Quinta, 8 de agosto de 2024

Durante cerimônia em Sol Nascente, ministro do STF Luís Barroso diz que Brasil vive "epidemia de violência contra a mulher" - Reprodução
Em cerimônia, Ibaneis diz que governo está empenhado em combater violência doméstica, mas dados mostram aumento de 4,5%
Bianca Feifel
Brasil de Fato | Brasília (DF) | 07 de agosto de 2024 às 21:08
O Distrito Federal foi o primeiro lugar do país a implementar um programa de ensino da Lei Maria da Penha nas escolas, norma que completa 18 anos neste 7 de agosto. Apesar do avanço, a violência doméstica e o feminicídio seguem vitimando mulheres e deixando um rastro de dor e injustiça nas famílias brasilienses.
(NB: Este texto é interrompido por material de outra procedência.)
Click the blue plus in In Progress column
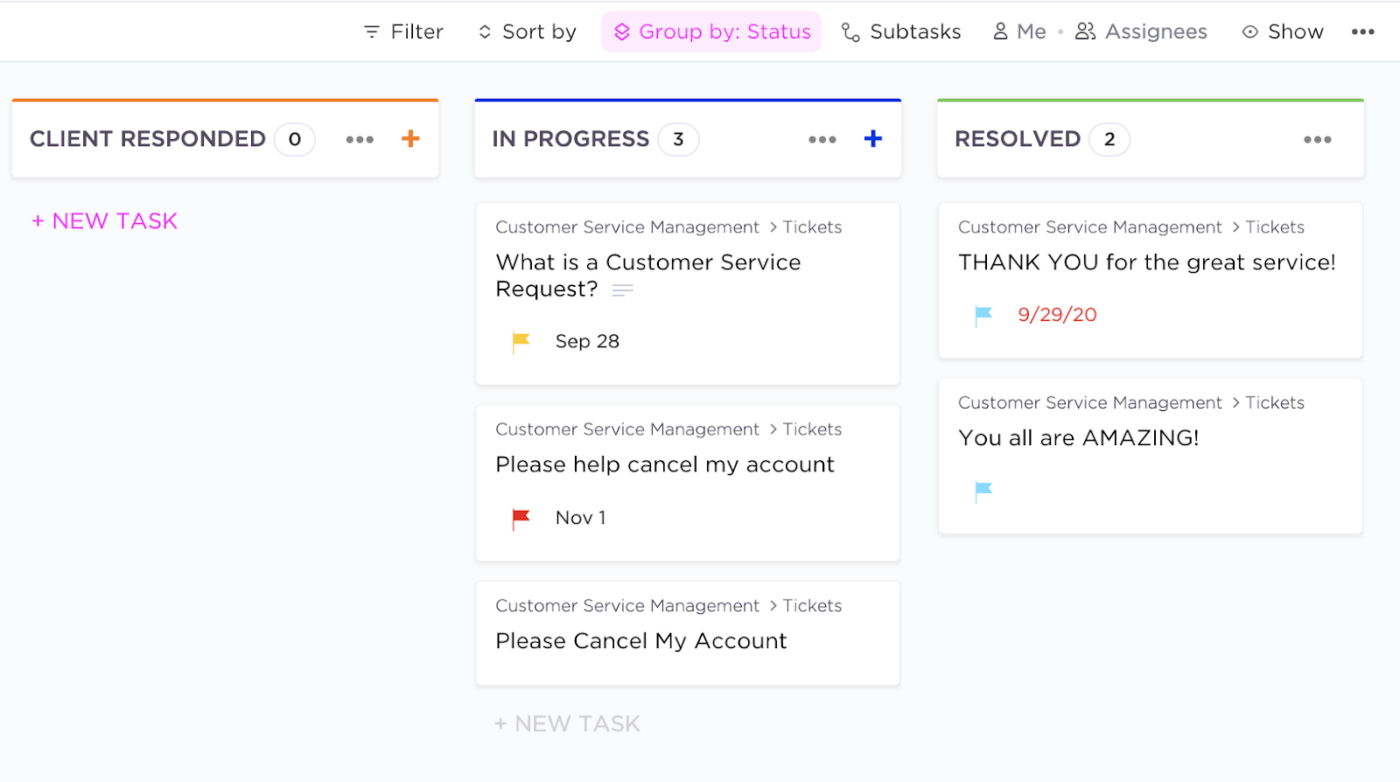 coord(872,139)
Embora o governador Ibaneis Rocha (MDB) tenha afirmado, nesta quarta-feira (7), que o governo está empenhado em combater a violência contra a mulher, os dados mostram um cenário diferente. No primeiro semestre de 2024, foram registrados 8 feminicídios no DF, crimes que deixaram 21 órfãos, a maioria crianças e adolescentes.
“Em parceria com o governo federal, com o Tribunal de Justiça e com o Ministério Público, com a presença constante também da Defensoria Pública, temos feito com que os índices de violência no DF tenham diminuído ao longo dos anos, e isso nos dá esperança de que em determinado momento nós chegaremos à violência zero”, disse o governador nesta manhã, durante a cerimônia de abertura da XVIII Jornada Lei Maria da Penha, organizada pelo Conselho Nacional de Justiça (CNJ).
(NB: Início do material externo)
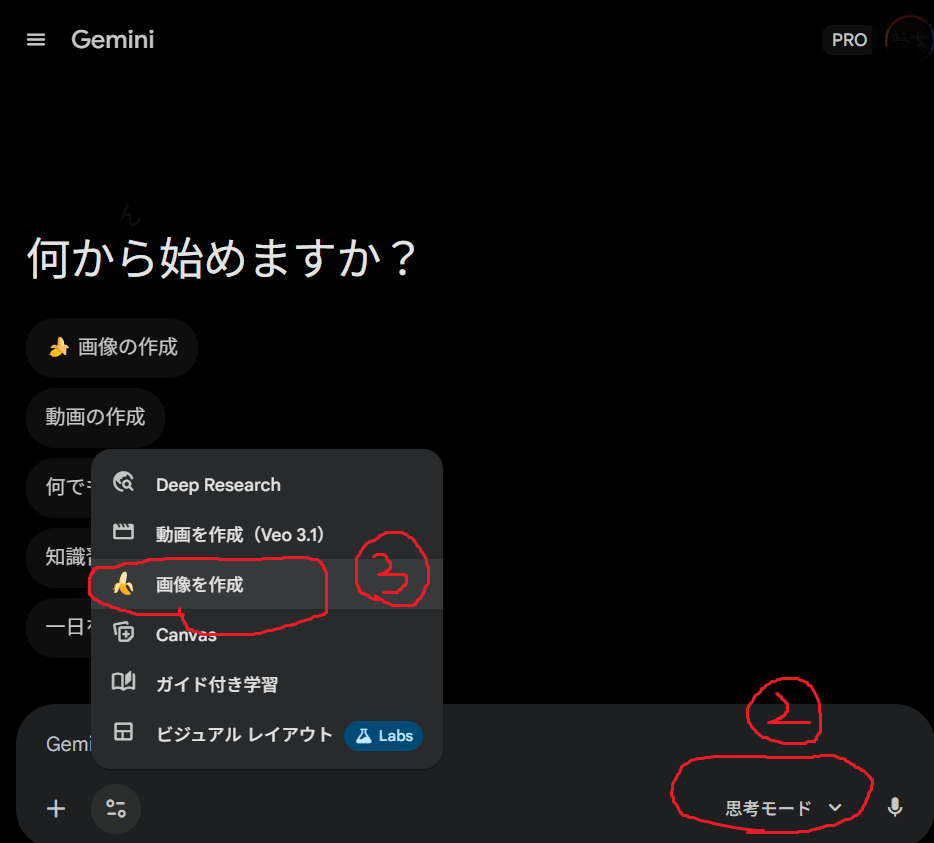The width and height of the screenshot is (934, 843).
Task: Expand the 思考モード model dropdown
Action: coord(783,808)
O evento em que Ibaneis discursou aconteceu na Escola Classe JK de Sol Nascente. A região administrativa é a sexta no ranking de violência doméstica do DF em 2024, com 495 casos, segundo dados da Secretaria de Segurança Pública (SSP-DF).
Os relatórios do órgão mostram que, em comparação ao mesmo período do ano passado, houve um aumento de 4,5% nos crimes de violência doméstica no primeiro semestre de 2024, com 9.795 ocorrências registradas. Em 2023, foram computados 9.370 casos.
As regiões administrativas que registraram os maiores índices desse tipo de crime nos primeiros meses deste ano foram Ceilândia (1360 casos), Samambaia (797) e Planaltina (784). O Lago Sul foi o local em que houve o maior aumento (77%) de ocorrências, quando comparado ao primeiro semestre de 2023, saltando de 26 para 46 registros.